> _Instructions for the task_
Write out every line below that contains "icon".

.....

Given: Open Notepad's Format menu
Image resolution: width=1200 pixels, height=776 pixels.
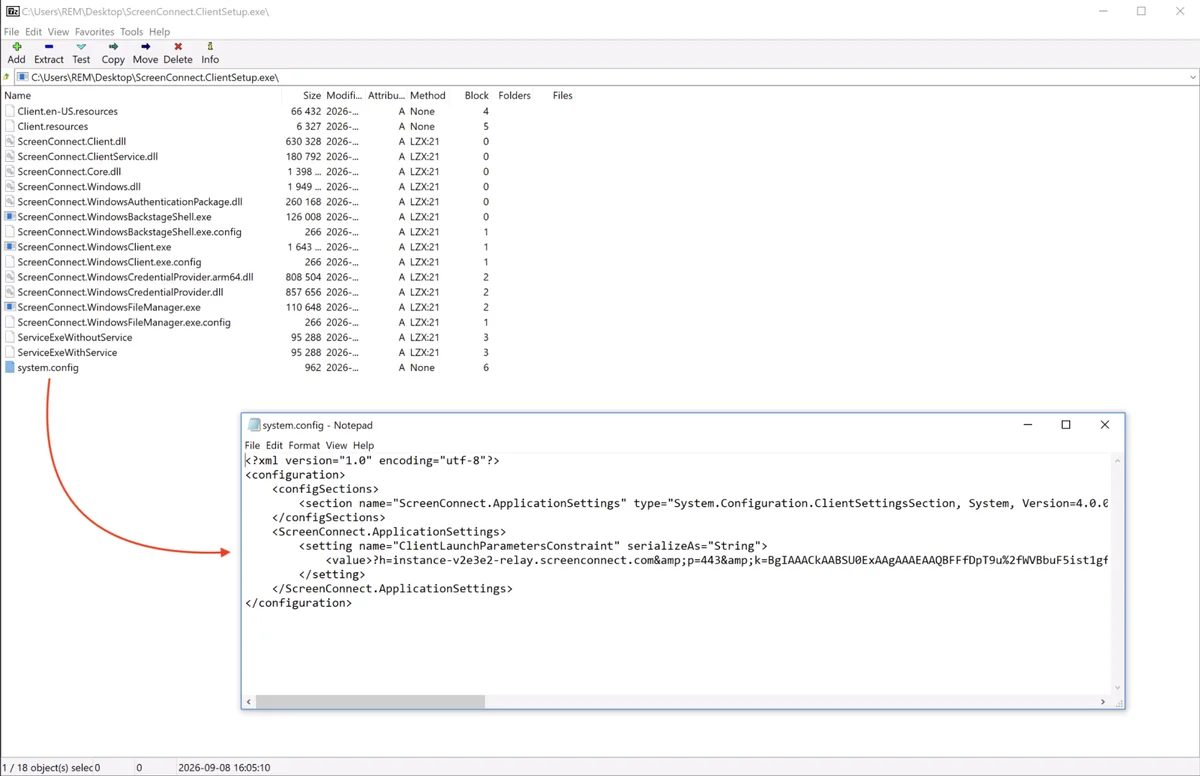Looking at the screenshot, I should point(304,445).
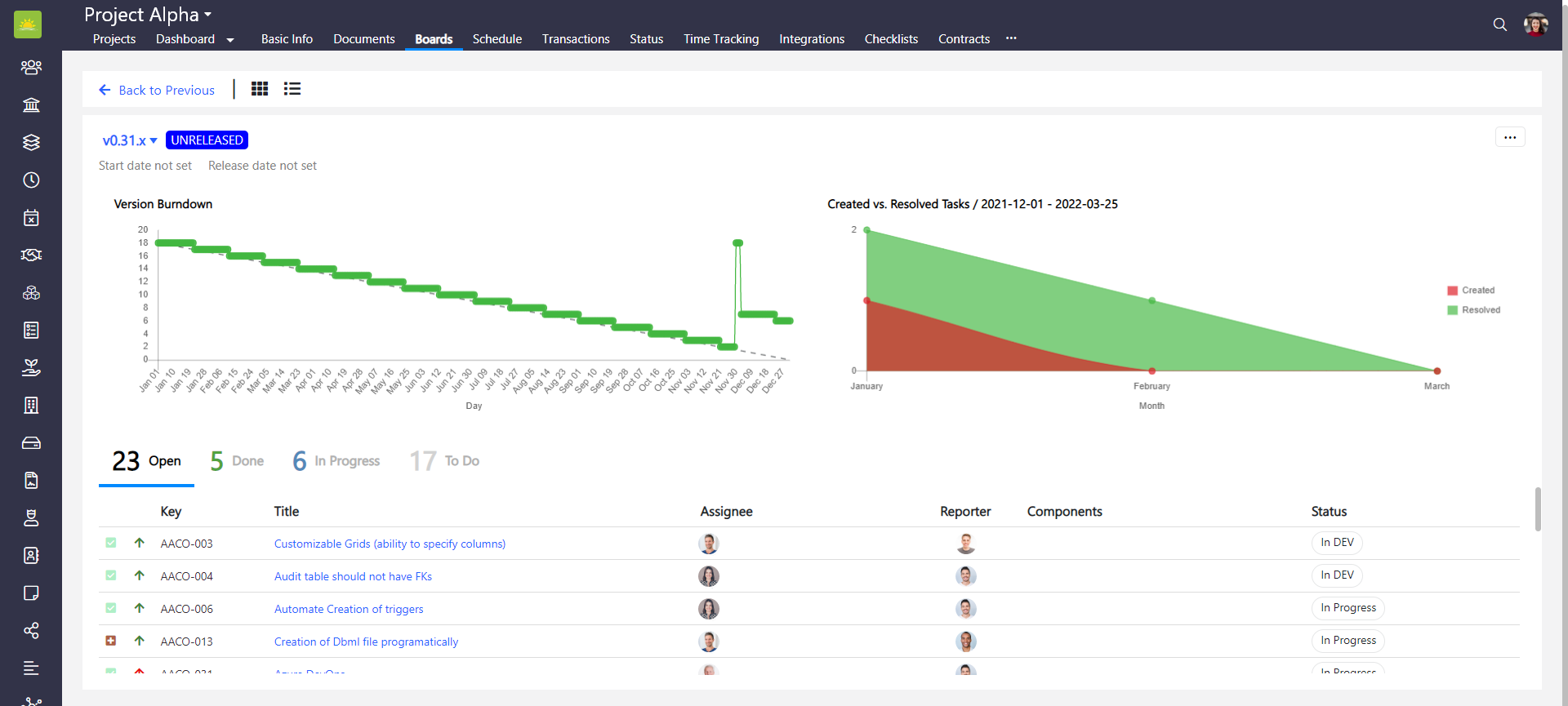Toggle checkbox for AACO-003 row

(x=111, y=543)
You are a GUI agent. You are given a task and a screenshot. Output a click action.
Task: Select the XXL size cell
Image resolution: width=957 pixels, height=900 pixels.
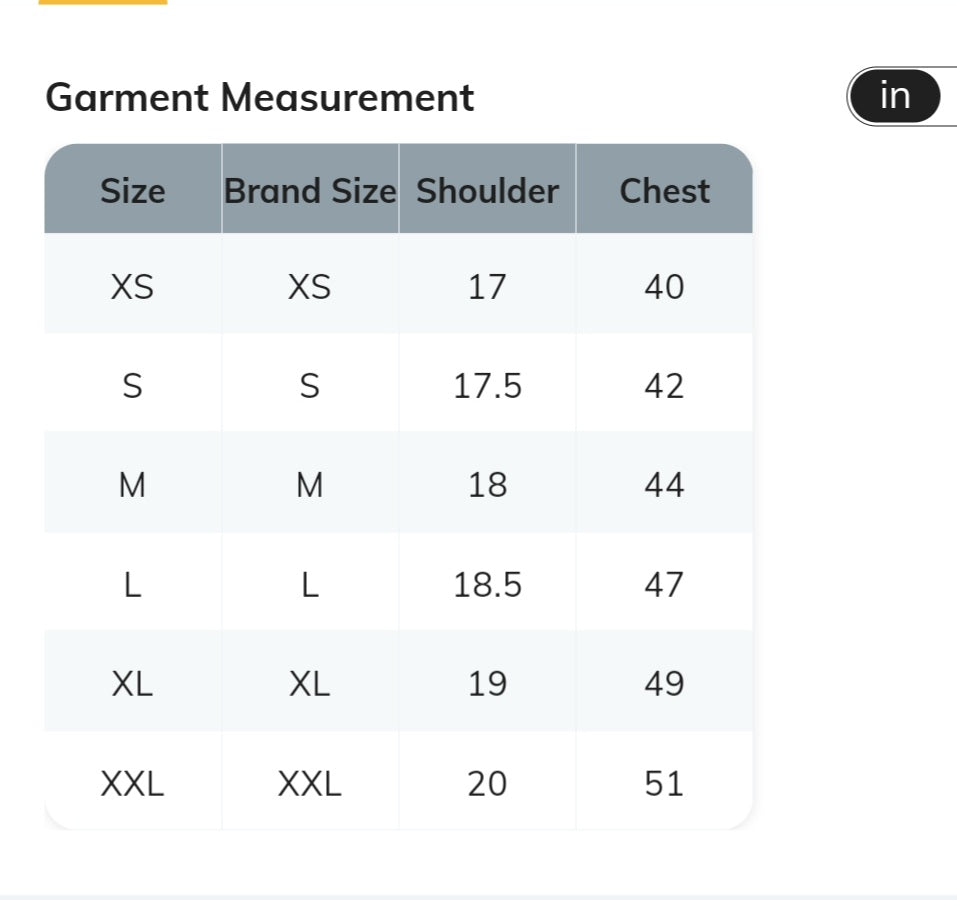pos(133,781)
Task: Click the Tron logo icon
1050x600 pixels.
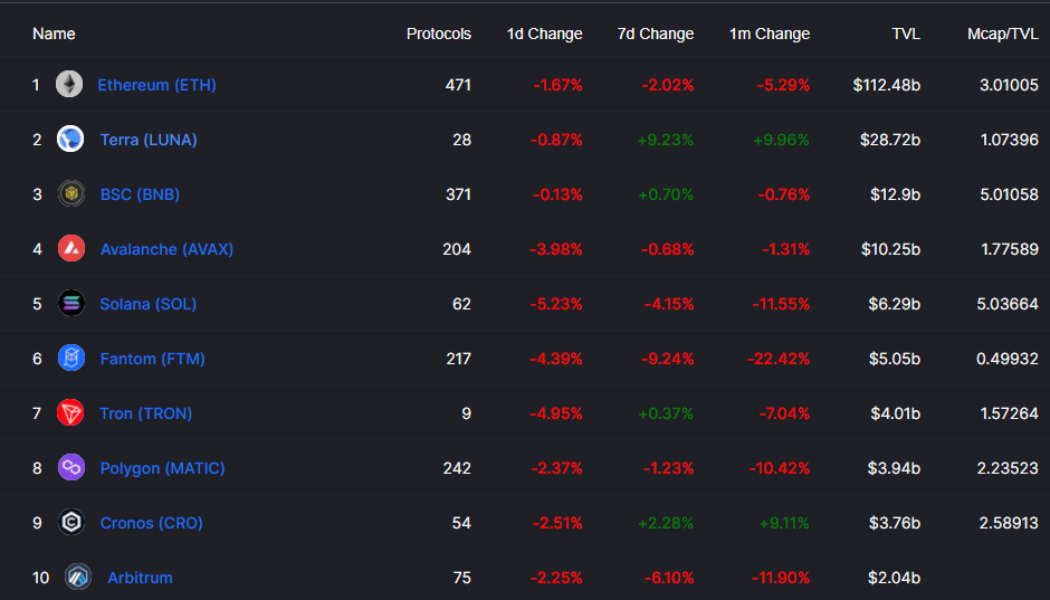Action: [71, 413]
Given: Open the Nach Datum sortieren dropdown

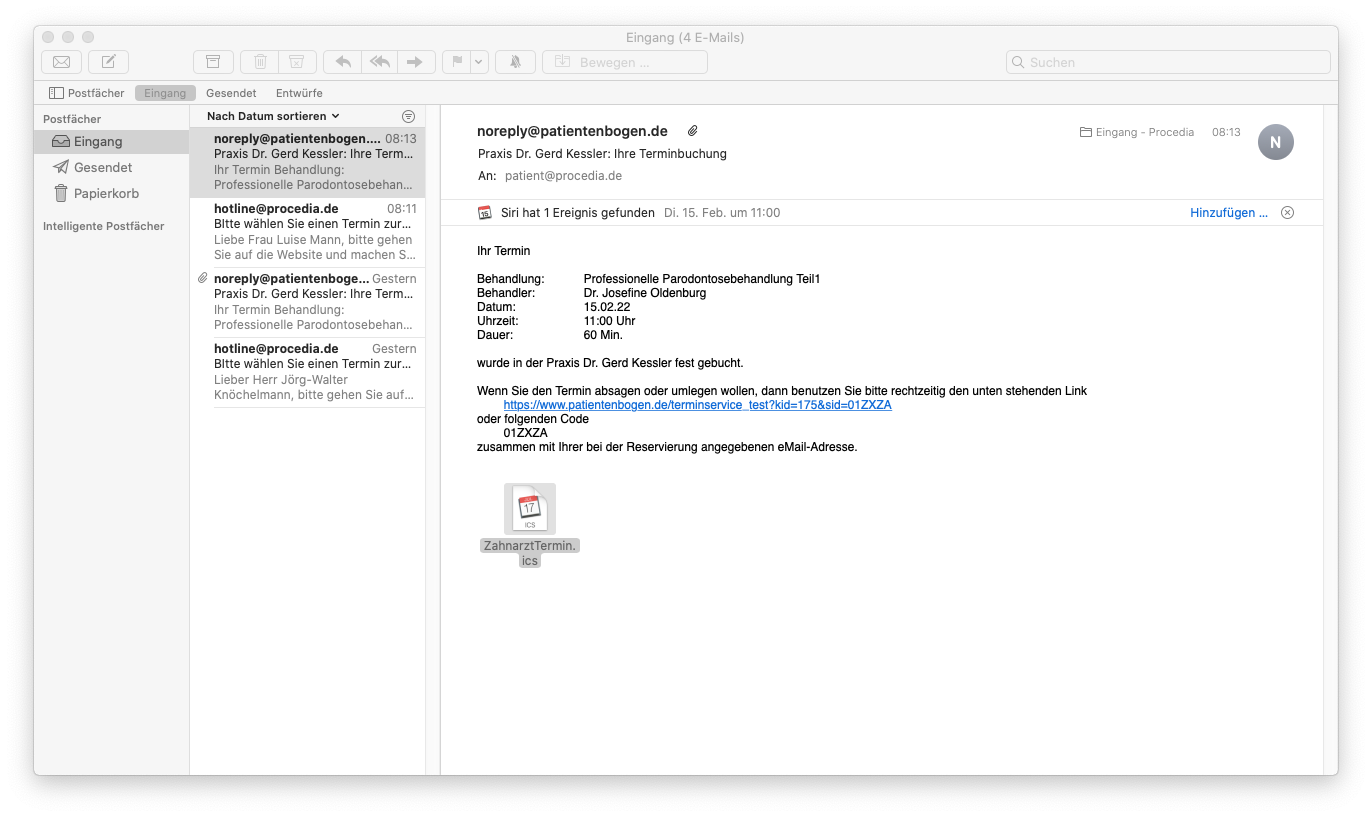Looking at the screenshot, I should pos(273,116).
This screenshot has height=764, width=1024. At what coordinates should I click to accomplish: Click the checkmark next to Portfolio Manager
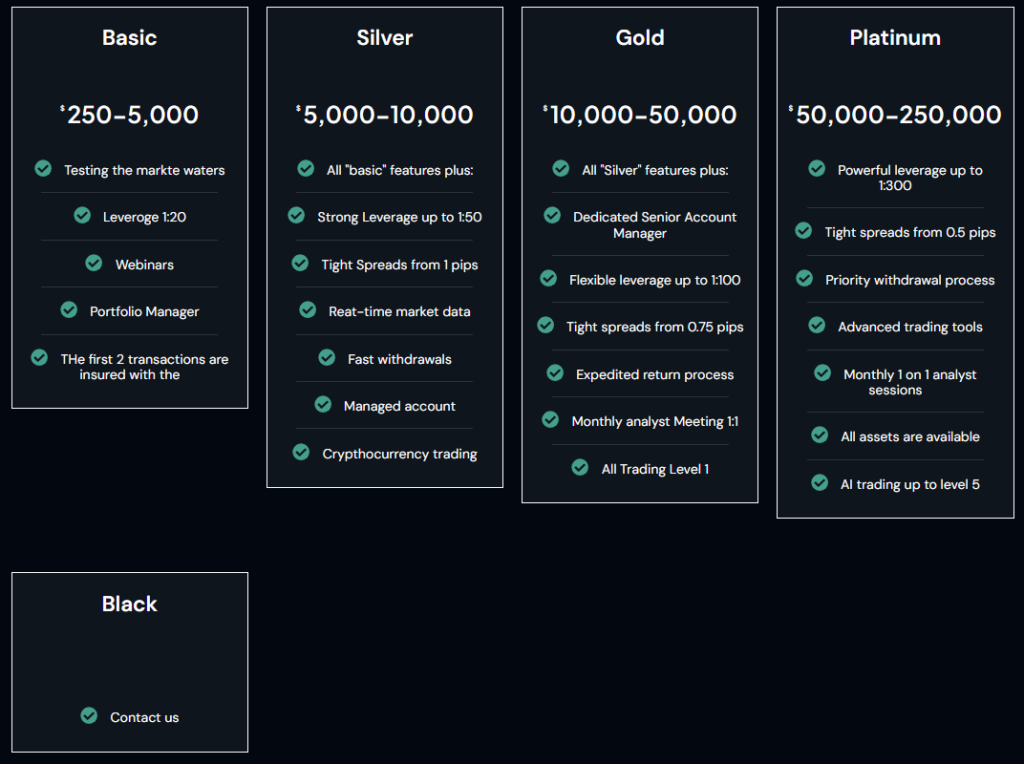tap(69, 310)
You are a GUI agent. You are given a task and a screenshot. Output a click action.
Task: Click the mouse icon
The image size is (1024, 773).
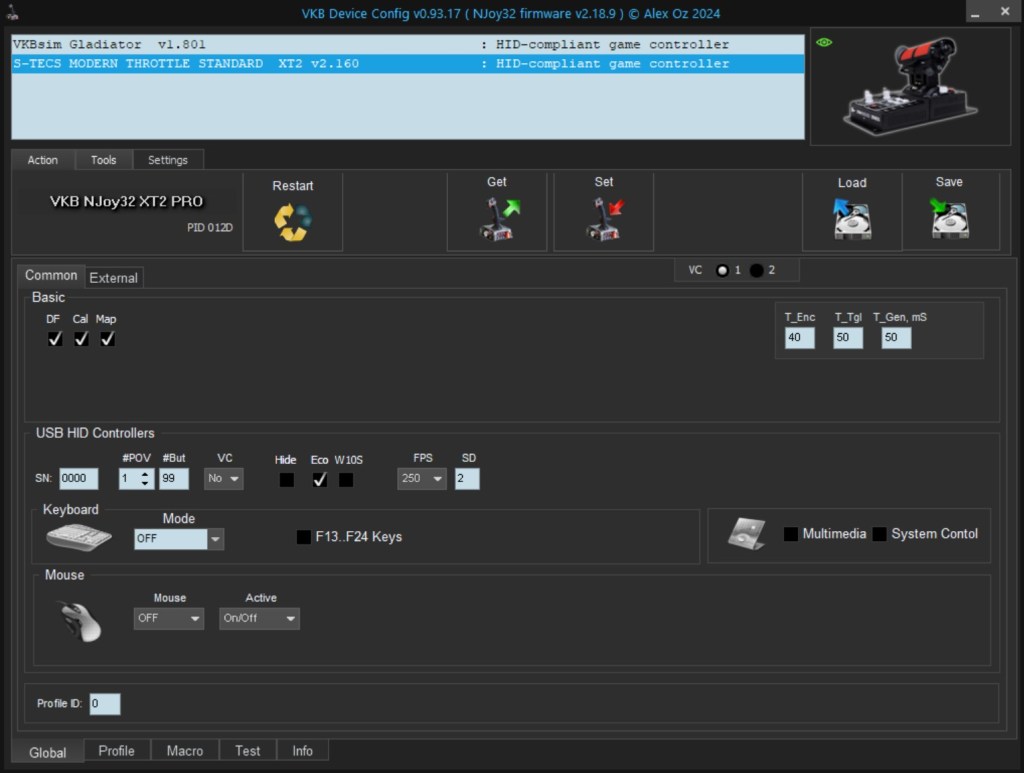coord(80,620)
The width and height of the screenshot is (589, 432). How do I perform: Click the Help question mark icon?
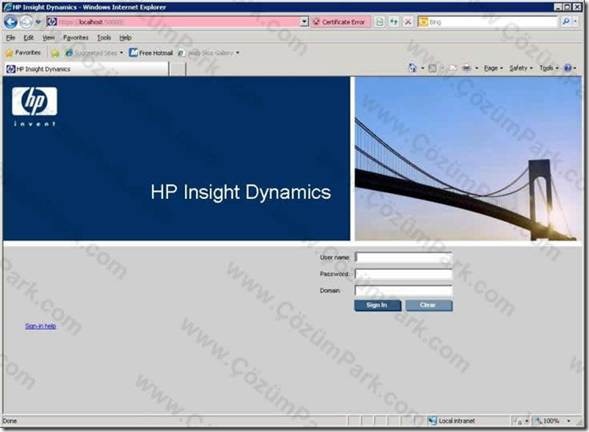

.....

> _Written response_
Task: Click the Tron logo icon
Task: Click the mouse icon
The width and height of the screenshot is (589, 432). How do I perform: Click the Help question mark icon?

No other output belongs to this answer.